◆ **WHAT YOU HAVE TO DO**
Please give back only the lines below from the one containing "You are a computer-use" to the one containing "Instruction: Select the", each repeated word for word, both ends included.

◆ **PROVIDED MATERIAL**
---------------

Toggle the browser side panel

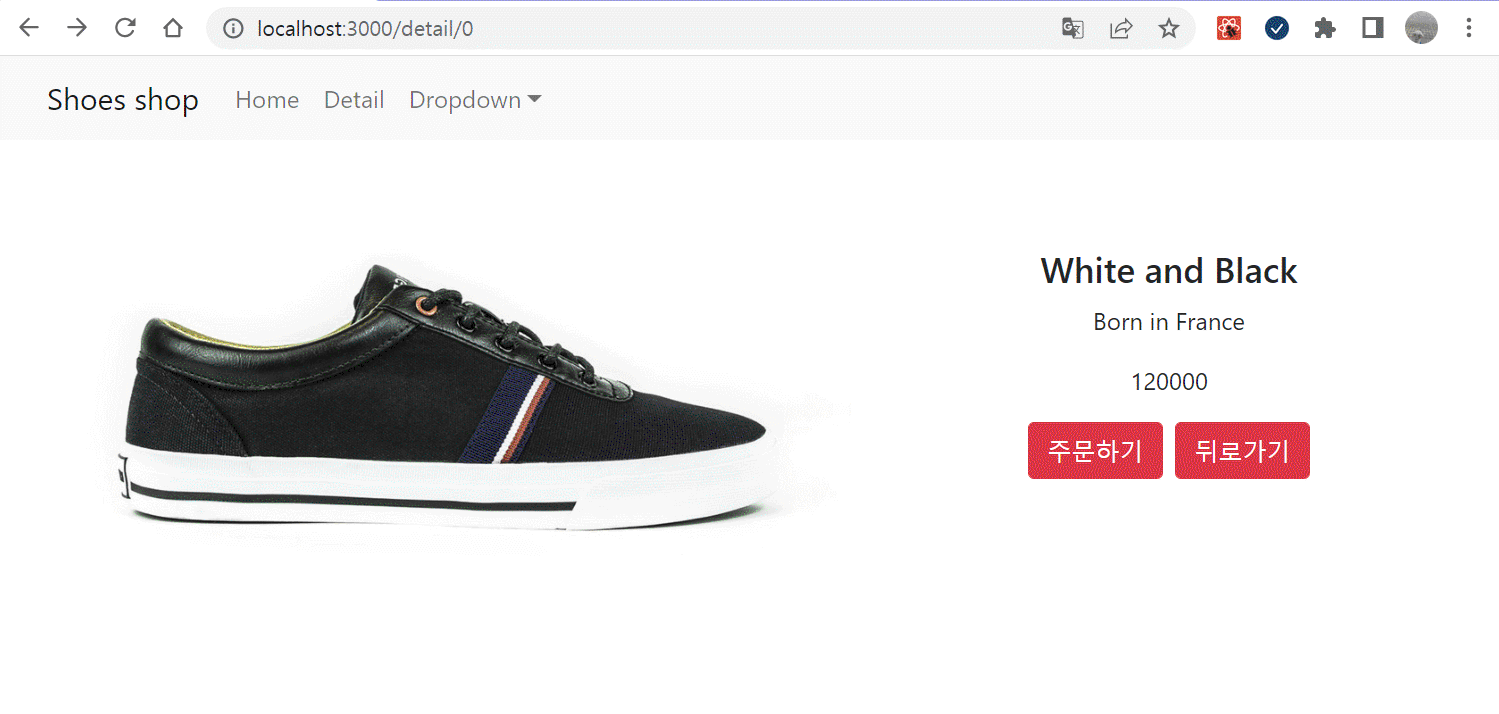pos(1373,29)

---------------

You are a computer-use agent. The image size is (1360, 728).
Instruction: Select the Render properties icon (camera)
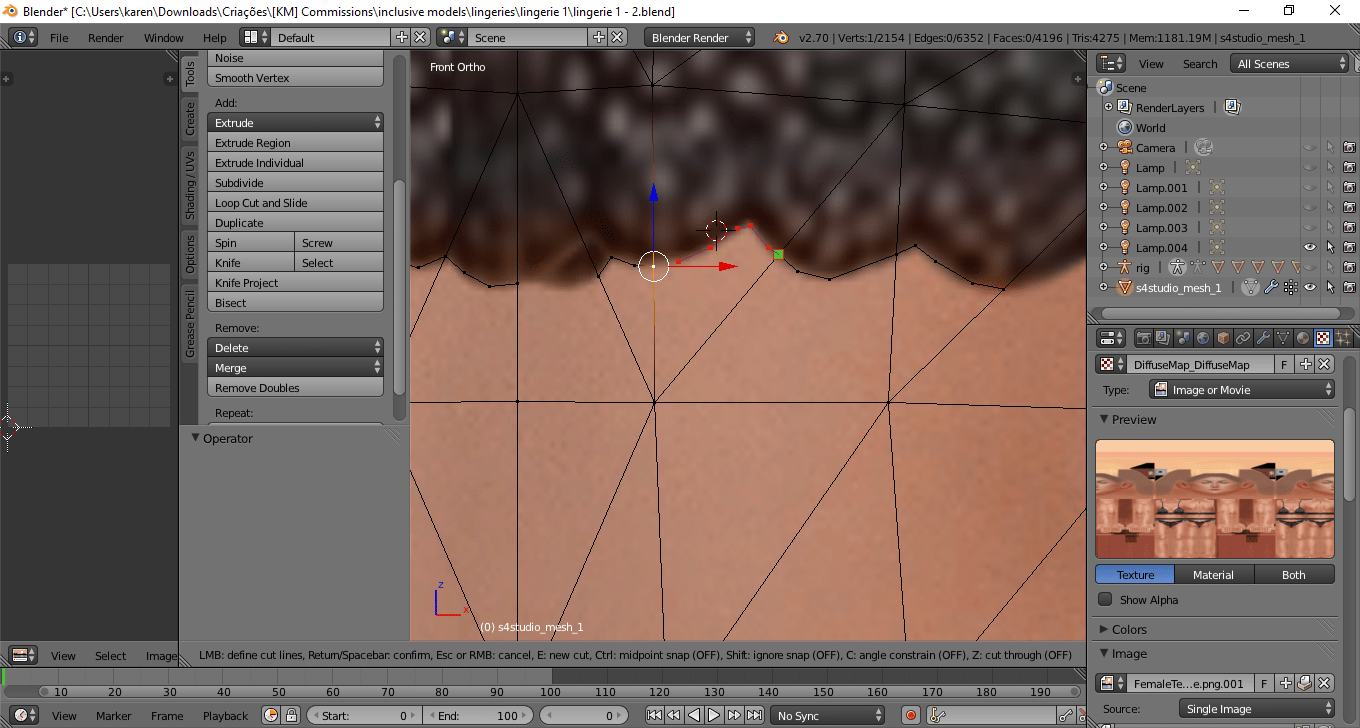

---------------

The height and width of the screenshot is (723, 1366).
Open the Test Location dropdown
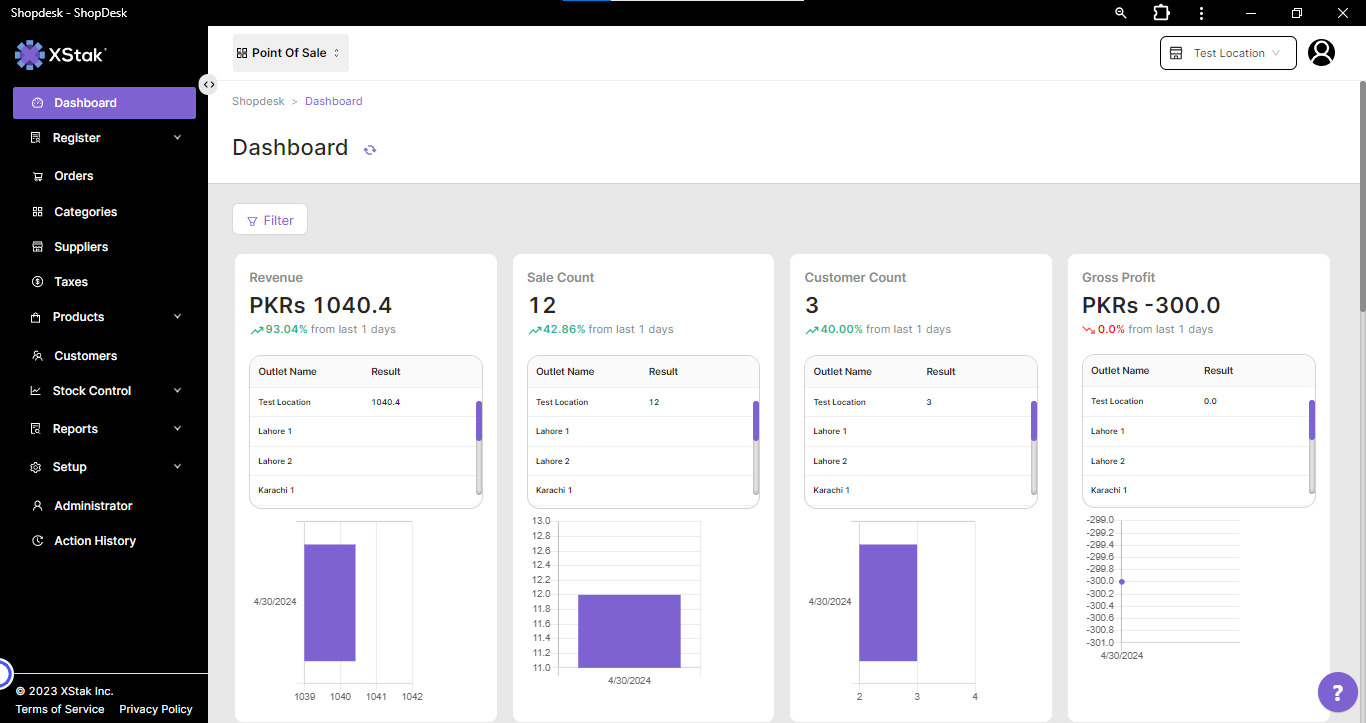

---------------

◆ **SOLUTION FOR THIS EXERCISE**
You are a computer-use agent. The image size is (1360, 728).
Instruction: Select the Render properties icon (camera)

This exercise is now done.